For usage (5), this has to be a yield statement.

(1) is not problematic, as the yield-statement production is not in play at all when parsing method declarations.  

(3) is not problematic, as there is no ambiguity between method-invocation and yield-statement, and yield-statement is not allowed here.  (Even if the operand were an identifier, not a numeric literal, it would not be ambiguous with a local variable declaration, because `yield` will not be permitted as a type identifier.). 

(5) is not problematic, as there is no ambiguity between method invocation and yield-statement.

Let’s talk about (2) and (4).  

Let’s assume the parser production only allows yield statement inside of a block on the RHS of an arrow-switch (and maybe some other contexts in the future, but not all blocks).  Let’s call these “switchy blocks” for clarity.  That means that (2) is similarly unambiguous to (3), and will be parsed as a method invocation.  So this is really all about (4).  

OPTION A: DISALLOW YIELD (E)
----------------------------

In this option, we disallow yield statements whose argument is a parenthesized expression, instead parsing them as method invocations.  Most such invocations will fail as there is unlikely to be a yield() method in scope.  

From a parser perspective, this is straightforward enough; we need an alternate Expression production which omits “parenthesized expression.”  

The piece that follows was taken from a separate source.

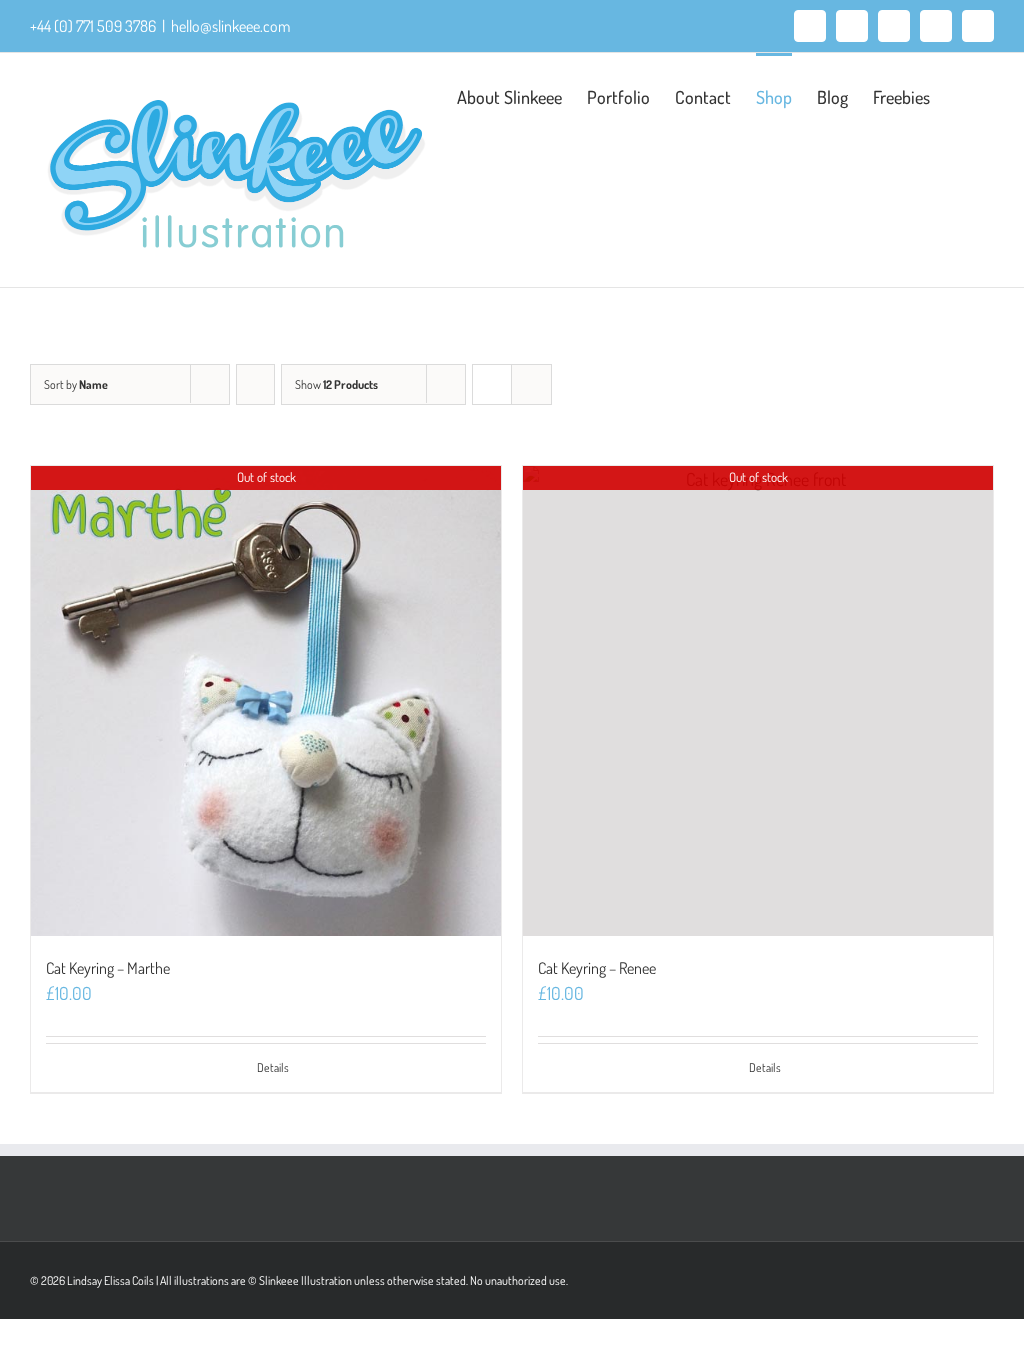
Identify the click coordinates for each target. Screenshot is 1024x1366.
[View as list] (531, 384)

From a user perspective, I think this is likely to be a sharp edge, as I would expect it to be more common to want to use a parenthesized operand than there will be a yield method in scope.

OPTION B: DISALLOW UNQUALIFIED INVOCATION
-----------------------------------------

From a parser perspective, this is similarly straightforward: inside a switchy block, give the rule `yield <expr>` a higher priority than method invocation.  The compiler can warn on this ambiguity, if we like.  

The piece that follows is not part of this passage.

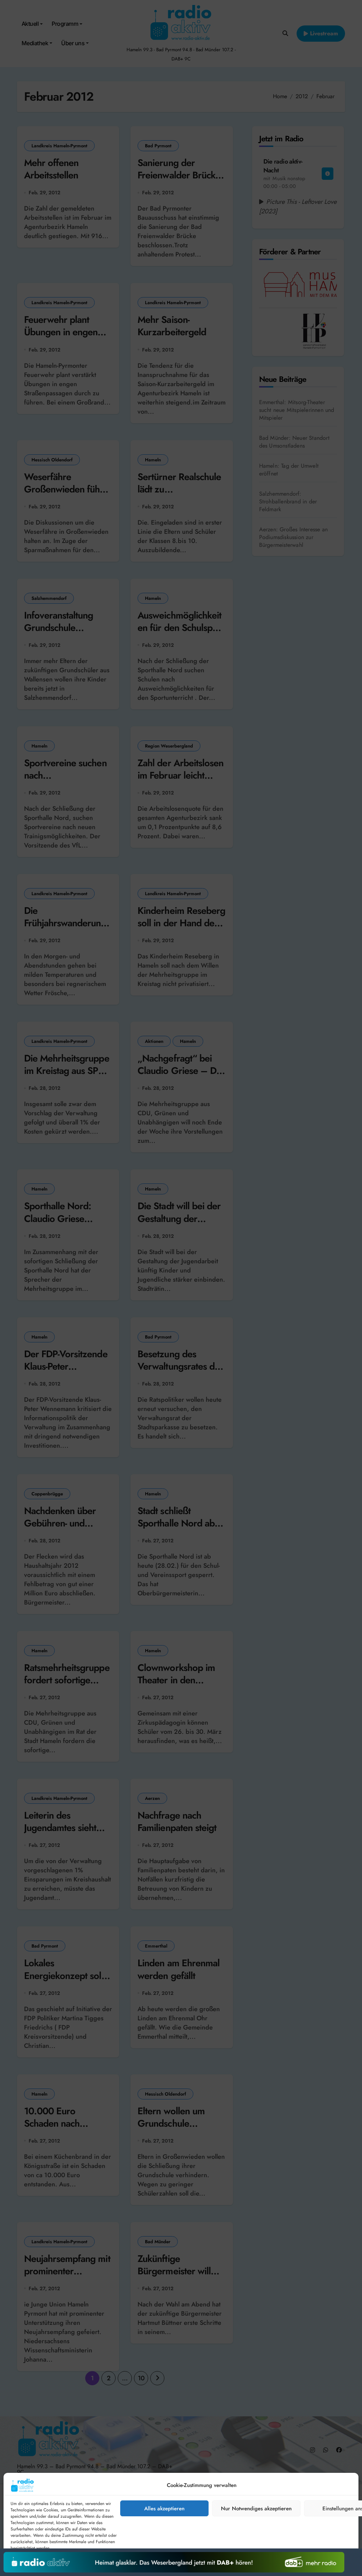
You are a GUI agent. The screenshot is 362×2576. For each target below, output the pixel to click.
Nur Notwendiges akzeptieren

From a user perspective, users wanting to invoke yield() methods inside switchy blocks will need to qualify the receiver (Foo.yield(), this.yield(), etc). 

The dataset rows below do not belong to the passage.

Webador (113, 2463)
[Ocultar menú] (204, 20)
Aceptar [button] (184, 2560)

The cost is that a statement “yield (e)” parses to different things in different contexts; in a switchy block, it is a yield statement, the rest of the time, it is a method invocation.  

I think this is much less likely to cause user distress than Option A, because it is rare that there is an unqualified yield(x) method in scope.  (And, given every yield() method I can think of, you’d likely never call one from a switchy block anyway, as they are side-effectful and blocking.). And in the case of collision, there is a clear workaround if the user really wanted a method invocation, and the compiler can deliver a warning when there is actual ambiguity.  

OPTION C: SYMBOL-DRIVEN PARSING
-------------------------------

In this option, the context-sensitivity of parsing includes a check for whether a `yield()` method is in scope.  I think we can rule this out as overly heroic; constraining parsing to be aware of the symbol table is asking a lot of compilers.  

OPTION D: BOTH WAYS
-------------------

In this option, we proceed as with Option A, but when we get to symbol analysis, if we are in a switchy block and there is no yield() method in scope, we rewrite the tree to be a yield statement instead.  

OPTION E: A REAL KEYWORD
------------------------

The pain above is an artifact of choosing a contextual keyword; on the scale of contextual pain, this rates a “mild”, largely because true collisions are likely to be quite rare, and there is no backward compatibility concern.  So while choosing a real keyword (break-with) would be cleaner, I don’t think the users will like it as much.  

My opinions: I think C is pretty much a non-starter, and IMO B is measurably more attractive than A.  Option D is not as terrible as C but seems overly heroic, as we try to avoid tree-rewriting in attribution.  I don’t think the pain of either A or B merits grabbing for E.